On ne rentre pas à l’hôpital sans être enregistré, étiqueté. Bien sûr, je le comprends. Une opération des ligaments croisés et une amputation, ce n’est pas la même chose. Mieux vaut ne pas confondre les patients ! Mais je redoute toujours l’épreuve du passage par l’administration. Pour la bonne raison que rien n’est fait pour les gens comme moi. Dans un service hospitalier, comme dans beaucoup d’endroits d’ailleurs, une personne avec une canne blanche, non accompagnée, c’est un accident, un évènement non répertorié. 

J’ai eu la chance de ne pas fréquenter l’hôpital autrement que pour des visites jusqu’à mes trente ans passés. Pour ma première fois, on m’avait bien dit qu’avant de me rendre en hospitalisation pour un bilan sur quelques jours, il me fallait passer par la case étiquettes. « Vous savez, c’est le bâtiment orange, tout près de l’entrée. » Moi, je ne préfère pas rentrer dans les détails au téléphone. Je passe sous silence le fait que, orange, bleu, vert ou multicolore, le fameux bâtiment ne risque pas de me sauter aux yeux. Je me débrouillerai bien sur place avec l’aide des passants. Et de fait, lorsque le jour J, je franchis le portail de l’entrée principale, je ne tarde pas à rencontrer une charmante dame qui m’offre spontanément son aide. Elle m’accompagne donc à l’entrée du bâtiment orange. Il y a là un préposé à la distribution des tickets d’attente. Il m’en tend un en m’annonçant mon numéro. Faussement naïve, je lui demande comment je vais être informée quand ce sera mon tour. Je sais par expérience que peu de systèmes de gestion de file d’attente sont équipés de synthèse vocale pour annoncer les numéros à haute voix. Et quand bien même je saurais quand c’est mon tour, je ne saurai pas où aller. Constatant qu’il n’a pas de réponse à ma question, je lui demande si, exceptionnellement, il ne serait pas possible de me faire passer en priorité. La sentence est sans appel : « Vous savez, tout le monde ici a une bonne raison d’être prioritaire, on ne fait de passe-droit. » Je vais donc m’asseoir docilement sur le siège qu’il daigne m’indiquer. J’assure mes arrières en demandant à ma voisine qu’elle surveille pour moi le défilement des numéros. Mais comme celle-ci est arrivée avant moi, c’est en toute logique que son tour vient avant le mien. Et ce qui devait arriver arrive… Mon numéro passe sans que personne ne m’en informe. Ça fait déjà une bonne demi-heure que j’attends quand le préposé aux tickets revient vers moi d’un air inquiet. En vérifiant mon numéro, le voilà qui lâche un juron sonore. Et c’est alors que, ô miracle, il propose pour m’épargner une nouvelle demi-heure d’attente de m’éditer un ticket prioritaire. Finalement, c’est donc que ça existe ! Je me trouve rapidement devant une autre employée pas plus aimable qui me remet le précieux sésame : mes étiquettes !

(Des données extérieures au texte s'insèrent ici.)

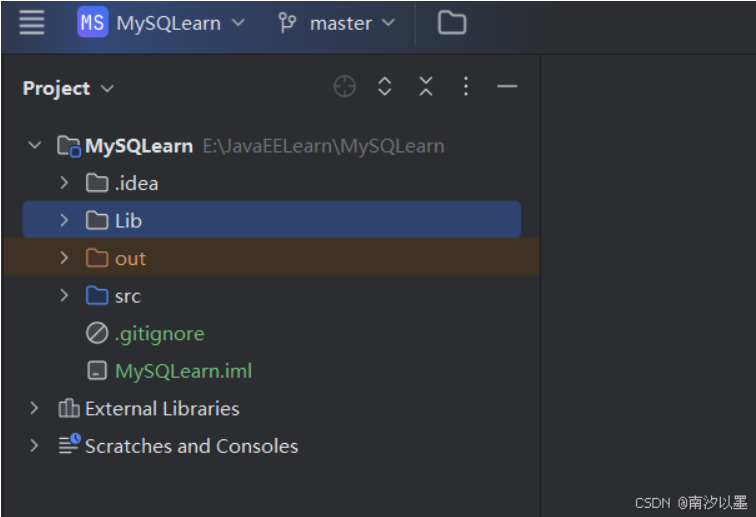Screen dimensions: 756x517
Task: Select the src folder
Action: [127, 296]
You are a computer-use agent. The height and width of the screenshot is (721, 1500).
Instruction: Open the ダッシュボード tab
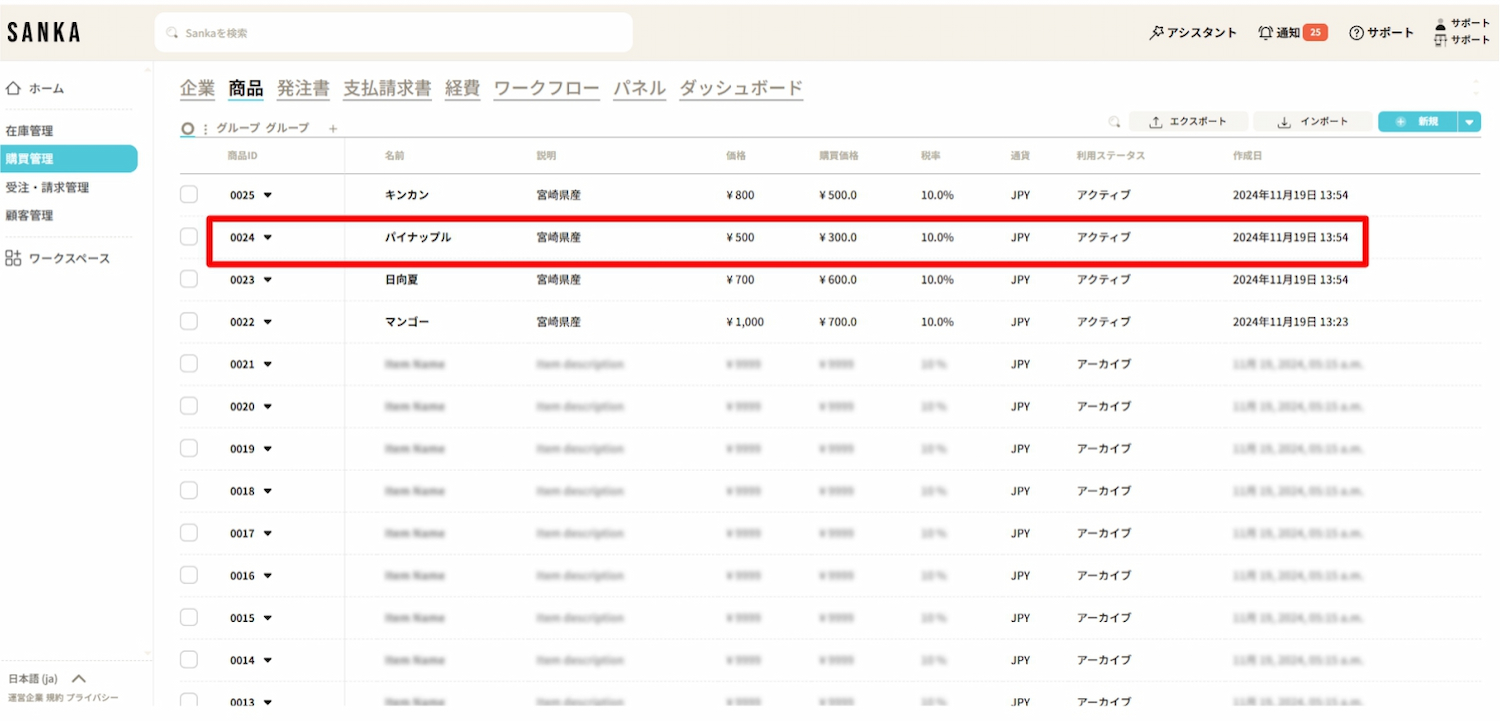741,88
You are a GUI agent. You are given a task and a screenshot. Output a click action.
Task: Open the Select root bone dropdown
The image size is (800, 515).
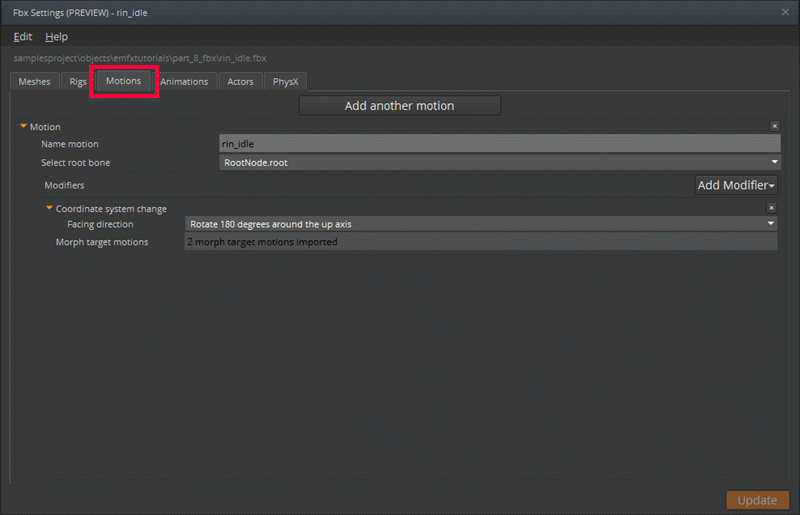[x=499, y=162]
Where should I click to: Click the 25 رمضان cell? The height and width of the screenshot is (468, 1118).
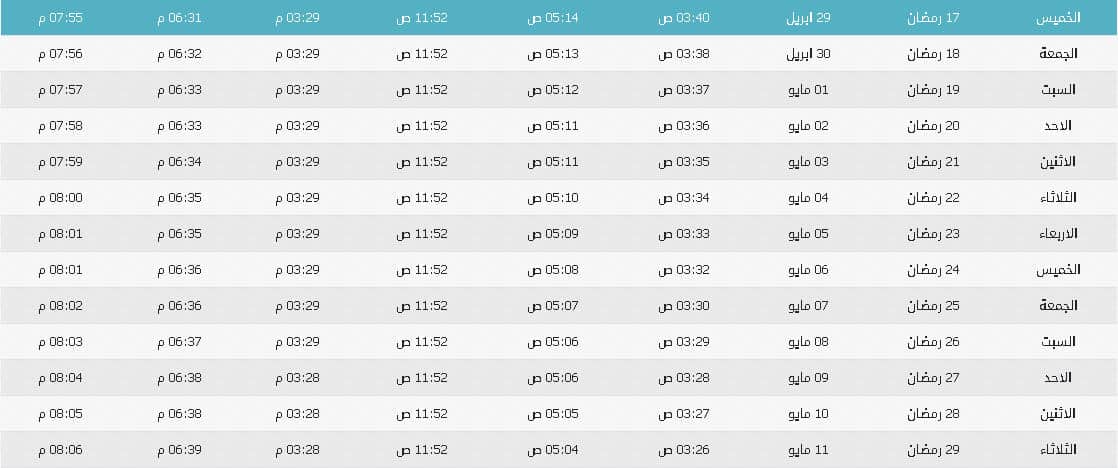point(933,306)
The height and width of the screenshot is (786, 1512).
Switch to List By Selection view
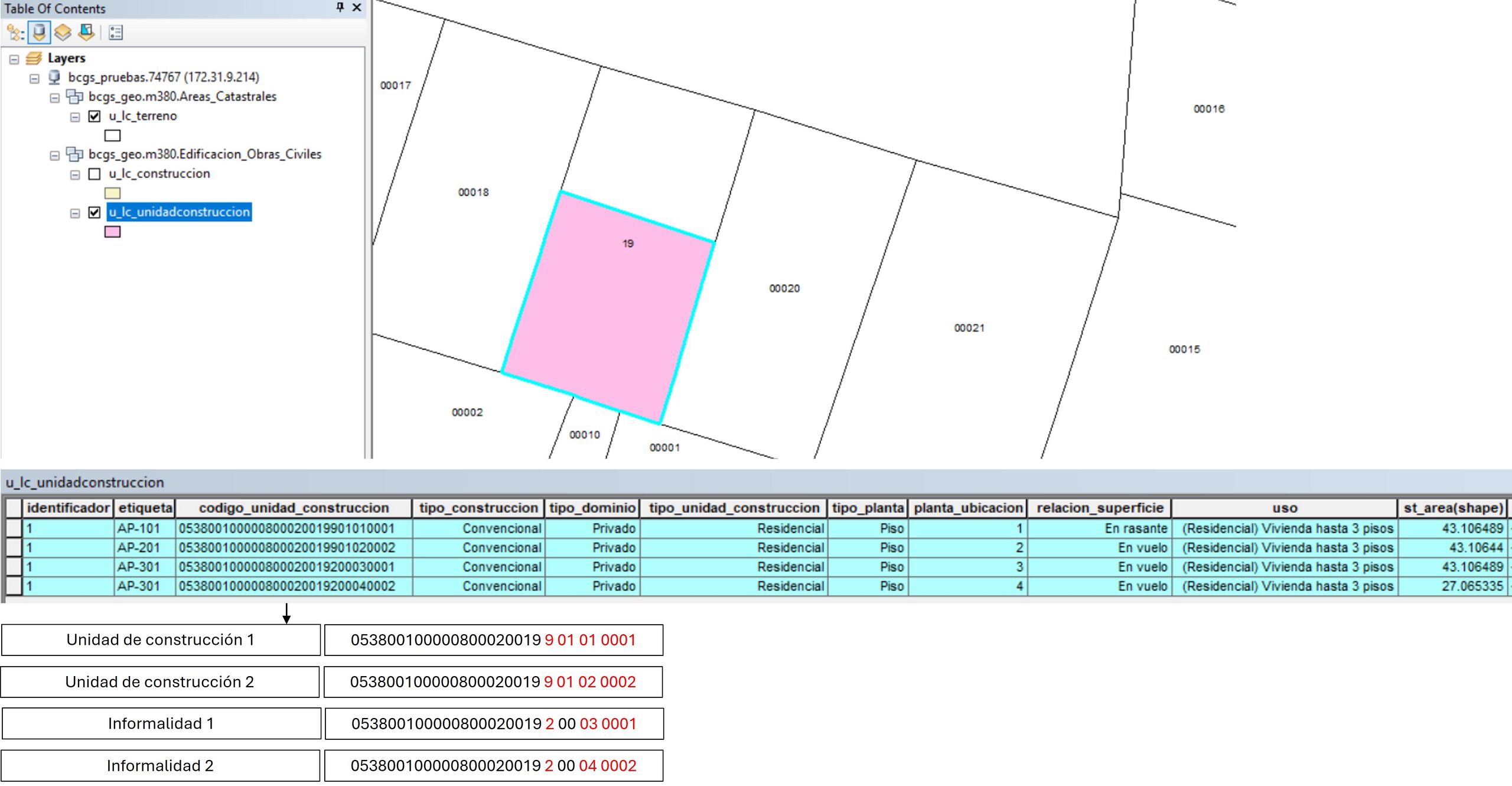(86, 33)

Zoom sur la blouse d'un médecin et son stéthoscope

Faire parler la machine infernale à cracher des tickets

Cette scène se répète régulièrement, à chaque fois que je me rends en consultation dans un hôpital. Sauf qu’aujourd’hui, on a remplacé les préposés aux tickets par des machines. Celles-ci ne sont pas plus conciliantes sur l’accord d’une priorité aux personnes rencontrant des difficultés pour suivre la procédure. Pire encore, elles ne délivrent pas de ticket d’attente si on n’est pas capable de maîtriser leur mystérieuse interface. Autant vous dire que, sans le secours de la vue, c’est mission impossible. Par chance, la Terre est peuplée d’êtres humains serviables qui n’hésitent pas à venir en aide à leur prochain. Il m’arrive fréquemment que, devant une énigmatique distributrice de tickets, une âme charitable me prête son assistance pour lui faire cracher le précieux bout de papier qui me permettra d’obtenir une place dans la file d’attente. Mais la suite des évènements reste aléatoire. Mon numéro de passage sera-t-il appelé à haute voix ? Va-t-on m’indiquer le guichet où je dois me rendre avant qu’on passe au prochain ? Comment va-t-on me recevoir ?

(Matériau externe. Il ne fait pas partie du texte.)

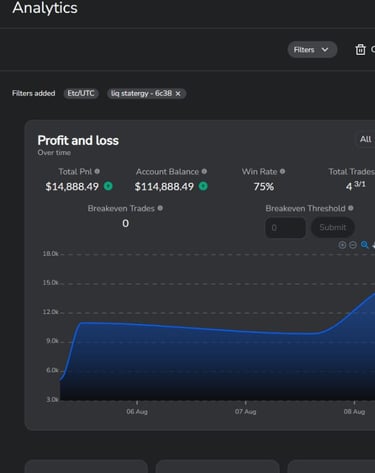The height and width of the screenshot is (473, 375).
Task: Click the info icon beside Breakeven Threshold
Action: 350,208
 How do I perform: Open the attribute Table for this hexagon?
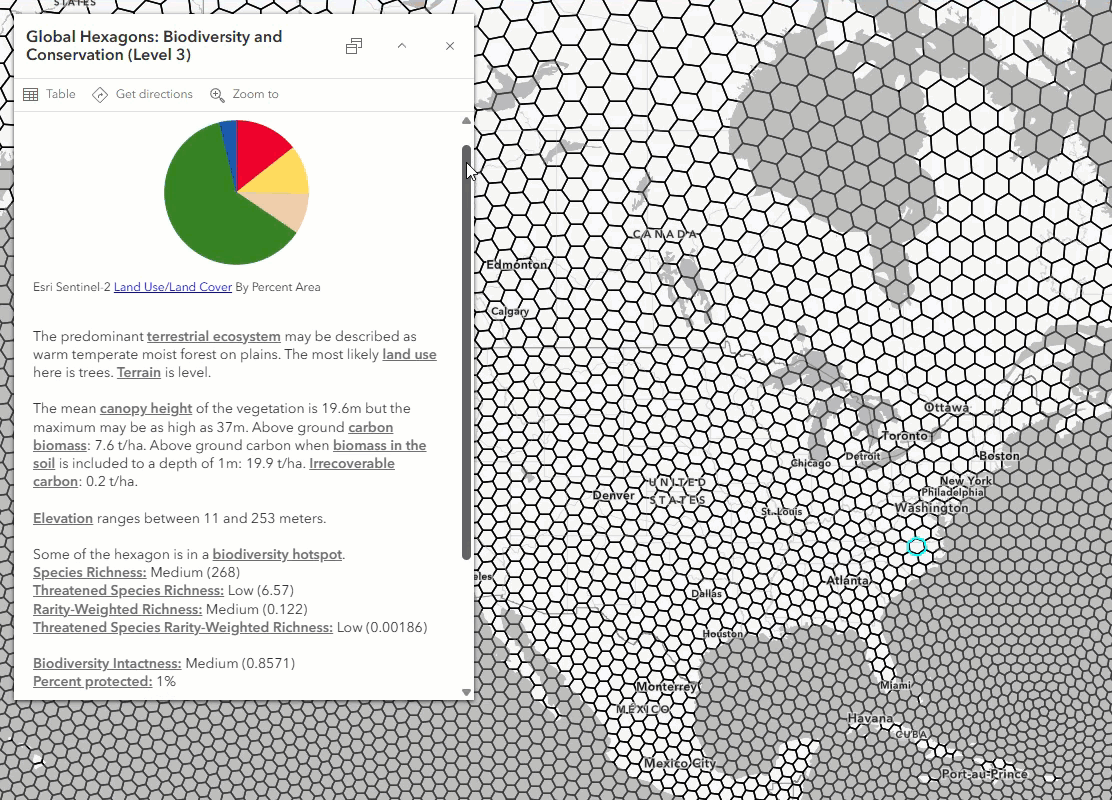click(x=49, y=94)
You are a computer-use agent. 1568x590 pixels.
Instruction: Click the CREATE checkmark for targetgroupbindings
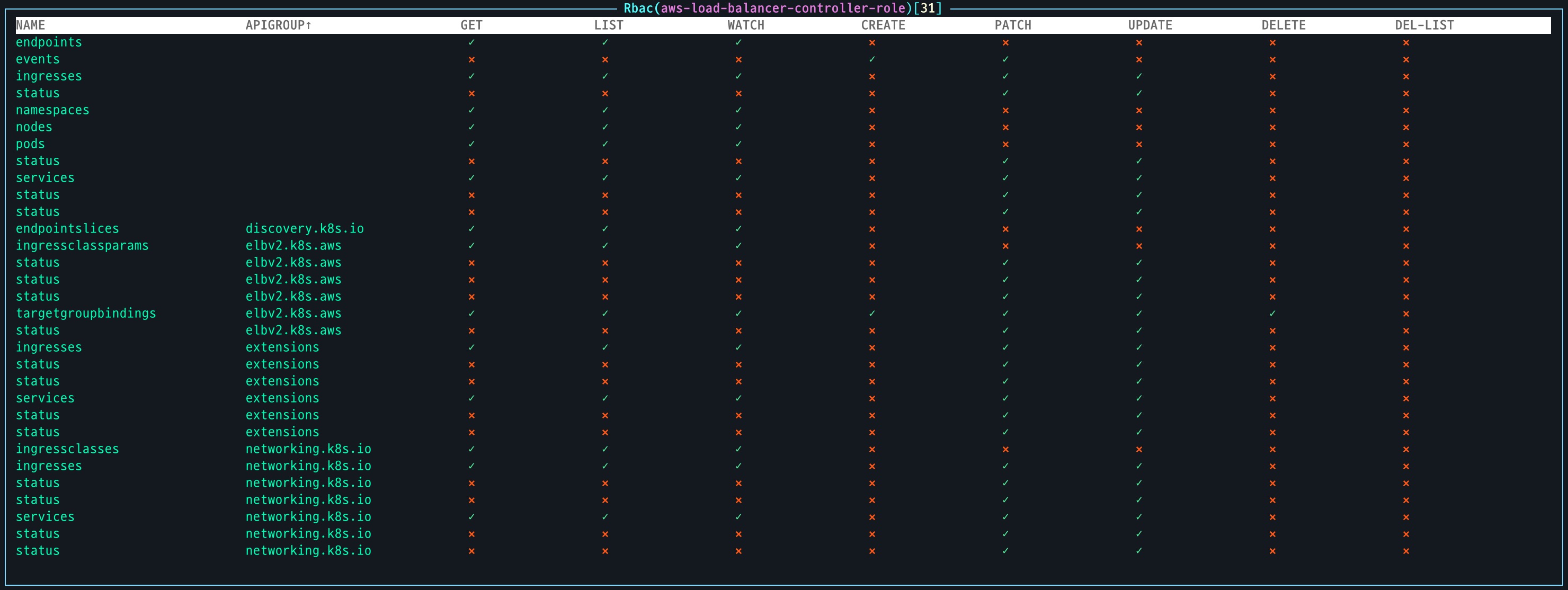[871, 314]
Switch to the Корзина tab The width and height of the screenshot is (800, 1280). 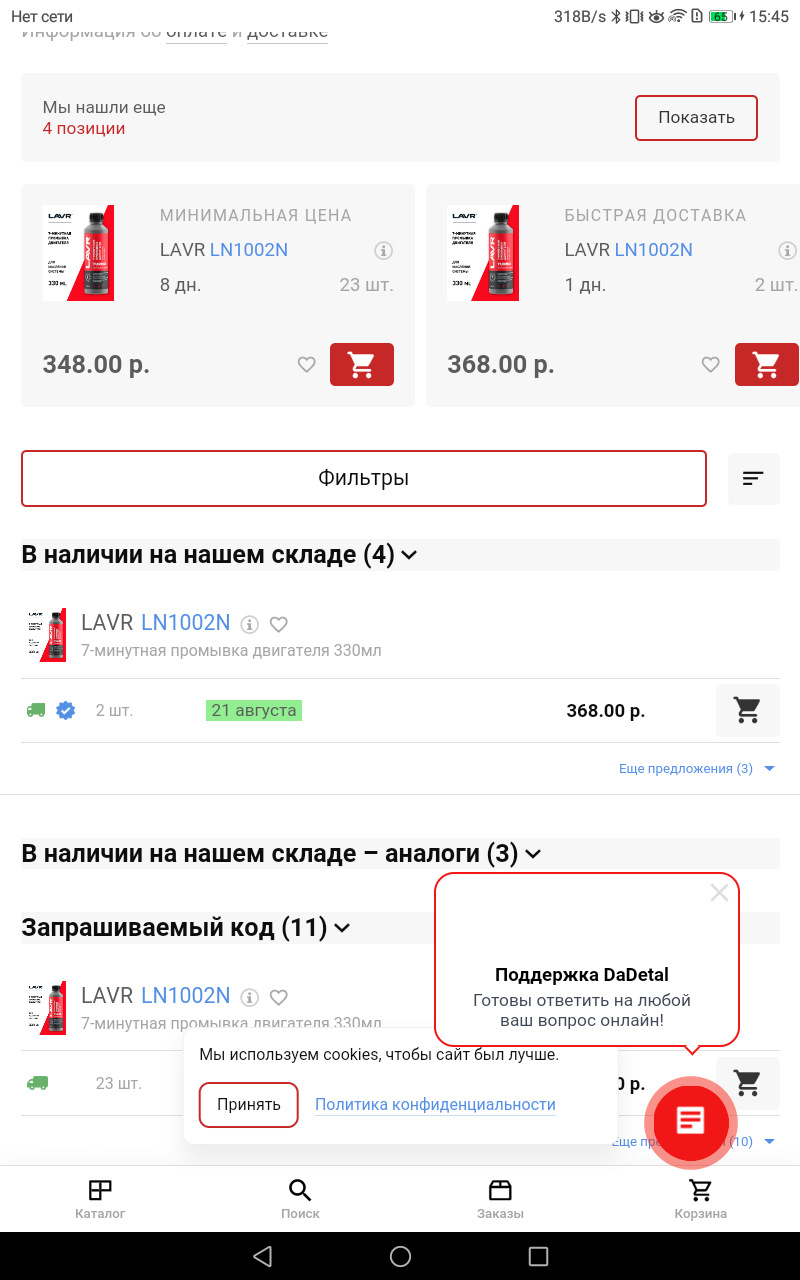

« Ah, mais vous êtes… » « Y’avait pas un monsieur avec vous tout à l’heure ? » « Comment allez-vous faire pour aller au pavillon W ? » « Vous avez besoin d’aide ? » Oui, je vous le dis, une personne seule avec une canne blanche dans un hôpital, on n’a pas prévu ça. Alors on s’arrange. On appelle une stagiaire, un agent de sécurité, une femme de ménage… Ou on tente de vous expliquer l’itinéraire : « A partir de là, vous allez tout droit pendant 500 mètres et vous tournez à gauche. Vous verrez, vous ne pouvez pas vous tromper. » Parfois je n’ose pas insister. Je sais en mon for intérieur que va débuter pour moi un grand jeu de piste que je ne suis pas certaine de gagner. Mais puisqu’il n’y a personne pour m’accompagner et que je suis joueuse, allons-y, on verra bien.

Traverser la forêt aux mille embûches

S’il y a bien un endroit où l’accessibilité aux personnes handicapées semble avoir été oubliée, c’est dans certains grands hôpitaux pavillonnaires. Il existe un étrange contraste entre l’état physique des patients accueillis et l’attention portée à l’aménagement des lieux. Je n’ai jamais rencontré ailleurs une telle diversité de plots anti-stationnement. Il y en a des grands, des petits, des gros, des maigres, des en forme de cône, des en forme de champignon, des longs, des courts, des droits, des penchés, des sur le trottoir ou à côté… Et malgré cette collection improbable, il n’est pas rare de trouver quand même des véhicules stationnés sur les trottoirs. Des trottoirs, quand il y en a ! Car ce genre d’équipements favorisant le déplacement des piétons en sécurité semble être en option dans certains hôpitaux. Alors, même avec les meilleures indications possibles pour suivre un itinéraire dans cette jungle, les chances de succès sont minces. Pas de balises sonores ni de bandes de guidage. Là encore, il vaut mieux compter sur l’empathie naturelle de ses congénères pour atteindre son but.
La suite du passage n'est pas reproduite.